» **Input material**:

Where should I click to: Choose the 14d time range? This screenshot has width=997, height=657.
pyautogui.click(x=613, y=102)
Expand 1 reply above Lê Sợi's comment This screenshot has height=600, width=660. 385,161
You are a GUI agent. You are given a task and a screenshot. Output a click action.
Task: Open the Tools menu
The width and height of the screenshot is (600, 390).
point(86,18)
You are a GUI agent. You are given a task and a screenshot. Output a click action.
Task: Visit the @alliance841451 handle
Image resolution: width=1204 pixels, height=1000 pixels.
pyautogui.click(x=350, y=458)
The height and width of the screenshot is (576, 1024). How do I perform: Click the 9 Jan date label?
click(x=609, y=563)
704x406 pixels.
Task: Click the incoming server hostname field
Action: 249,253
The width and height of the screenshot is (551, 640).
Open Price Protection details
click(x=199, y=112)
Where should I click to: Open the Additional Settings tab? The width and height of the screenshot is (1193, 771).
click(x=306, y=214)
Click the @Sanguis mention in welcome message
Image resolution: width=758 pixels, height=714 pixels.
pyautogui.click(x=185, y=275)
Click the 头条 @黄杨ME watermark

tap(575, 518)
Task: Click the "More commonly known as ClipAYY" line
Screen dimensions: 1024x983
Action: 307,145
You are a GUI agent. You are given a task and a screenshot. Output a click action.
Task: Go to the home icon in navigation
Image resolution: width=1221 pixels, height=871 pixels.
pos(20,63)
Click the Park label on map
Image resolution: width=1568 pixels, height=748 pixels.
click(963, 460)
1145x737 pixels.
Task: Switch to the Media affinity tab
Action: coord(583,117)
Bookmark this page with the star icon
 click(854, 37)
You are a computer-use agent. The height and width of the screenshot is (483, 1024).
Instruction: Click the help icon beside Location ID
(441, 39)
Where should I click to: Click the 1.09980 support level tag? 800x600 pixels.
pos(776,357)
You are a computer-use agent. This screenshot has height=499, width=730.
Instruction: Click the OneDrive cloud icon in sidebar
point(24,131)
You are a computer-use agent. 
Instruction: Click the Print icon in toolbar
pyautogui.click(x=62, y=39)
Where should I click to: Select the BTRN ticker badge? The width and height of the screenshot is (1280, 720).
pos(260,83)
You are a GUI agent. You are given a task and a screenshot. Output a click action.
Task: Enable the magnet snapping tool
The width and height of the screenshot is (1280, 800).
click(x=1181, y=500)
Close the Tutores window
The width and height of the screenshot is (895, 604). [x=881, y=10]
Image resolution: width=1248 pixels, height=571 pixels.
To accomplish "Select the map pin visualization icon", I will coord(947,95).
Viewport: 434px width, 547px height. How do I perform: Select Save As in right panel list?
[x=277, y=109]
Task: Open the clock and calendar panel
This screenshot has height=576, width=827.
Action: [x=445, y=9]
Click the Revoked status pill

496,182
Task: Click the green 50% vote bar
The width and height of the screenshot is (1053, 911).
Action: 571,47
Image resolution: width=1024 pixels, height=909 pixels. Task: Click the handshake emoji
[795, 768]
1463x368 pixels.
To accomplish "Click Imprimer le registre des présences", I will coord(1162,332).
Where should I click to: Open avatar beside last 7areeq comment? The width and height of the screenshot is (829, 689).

» **Exercise prompt**:
Transcribe the records above exactly, keeping every line.

» **Answer to this task**:
Where should I click to: Choose the 14d time range? This screenshot has width=997, height=657.
pyautogui.click(x=613, y=102)
Expand 1 reply above Lê Sợi's comment This screenshot has height=600, width=660. 385,161
You are a GUI agent. You are given a task and a screenshot. Output a click action.
Task: Open the Tools menu
The width and height of the screenshot is (600, 390).
point(86,18)
You are a GUI agent. You are given a task and a screenshot. Output a click action.
Task: Visit the @alliance841451 handle
Image resolution: width=1204 pixels, height=1000 pixels.
pyautogui.click(x=350, y=458)
The height and width of the screenshot is (576, 1024). How do I perform: Click the 9 Jan date label?
click(x=609, y=563)
704x406 pixels.
Task: Click the incoming server hostname field
Action: 249,253
The width and height of the screenshot is (551, 640).
Open Price Protection details
click(x=199, y=112)
Where should I click to: Open the Additional Settings tab? The width and height of the screenshot is (1193, 771).
click(x=306, y=214)
Click the @Sanguis mention in welcome message
Image resolution: width=758 pixels, height=714 pixels.
pyautogui.click(x=185, y=275)
Click the 头条 @黄杨ME watermark

tap(575, 518)
Task: Click the "More commonly known as ClipAYY" line
Screen dimensions: 1024x983
Action: 307,145
You are a GUI agent. You are given a task and a screenshot. Output a click action.
Task: Go to the home icon in navigation
Image resolution: width=1221 pixels, height=871 pixels.
pos(20,63)
Click the Park label on map
Image resolution: width=1568 pixels, height=748 pixels.
click(963, 460)
1145x737 pixels.
Task: Switch to the Media affinity tab
Action: coord(583,117)
Bookmark this page with the star icon
 click(854, 37)
You are a computer-use agent. The height and width of the screenshot is (483, 1024).
Instruction: Click the help icon beside Location ID
(441, 39)
Where should I click to: Click the 1.09980 support level tag? 800x600 pixels.
pos(776,357)
You are a computer-use agent. This screenshot has height=499, width=730.
Instruction: Click the OneDrive cloud icon in sidebar
point(24,131)
You are a computer-use agent. 
Instruction: Click the Print icon in toolbar
pyautogui.click(x=62, y=39)
Where should I click to: Select the BTRN ticker badge? The width and height of the screenshot is (1280, 720).
pos(260,83)
You are a GUI agent. You are given a task and a screenshot. Output a click action.
Task: Enable the magnet snapping tool
The width and height of the screenshot is (1280, 800).
click(x=1181, y=500)
Close the Tutores window
The width and height of the screenshot is (895, 604). [x=881, y=10]
Image resolution: width=1248 pixels, height=571 pixels.
To accomplish "Select the map pin visualization icon", I will coord(947,95).
Viewport: 434px width, 547px height. How do I perform: Select Save As in right panel list?
[x=277, y=109]
Task: Open the clock and calendar panel
This screenshot has height=576, width=827.
Action: [x=445, y=9]
Click the Revoked status pill

496,182
Task: Click the green 50% vote bar
The width and height of the screenshot is (1053, 911).
Action: 571,47
Image resolution: width=1024 pixels, height=909 pixels. Task: Click the handshake emoji
[795, 768]
1463x368 pixels.
To accomplish "Click Imprimer le registre des présences", I will coord(1162,332).
Where should I click to: Open avatar beside last 7areeq comment? The width and height of the screenshot is (829, 689).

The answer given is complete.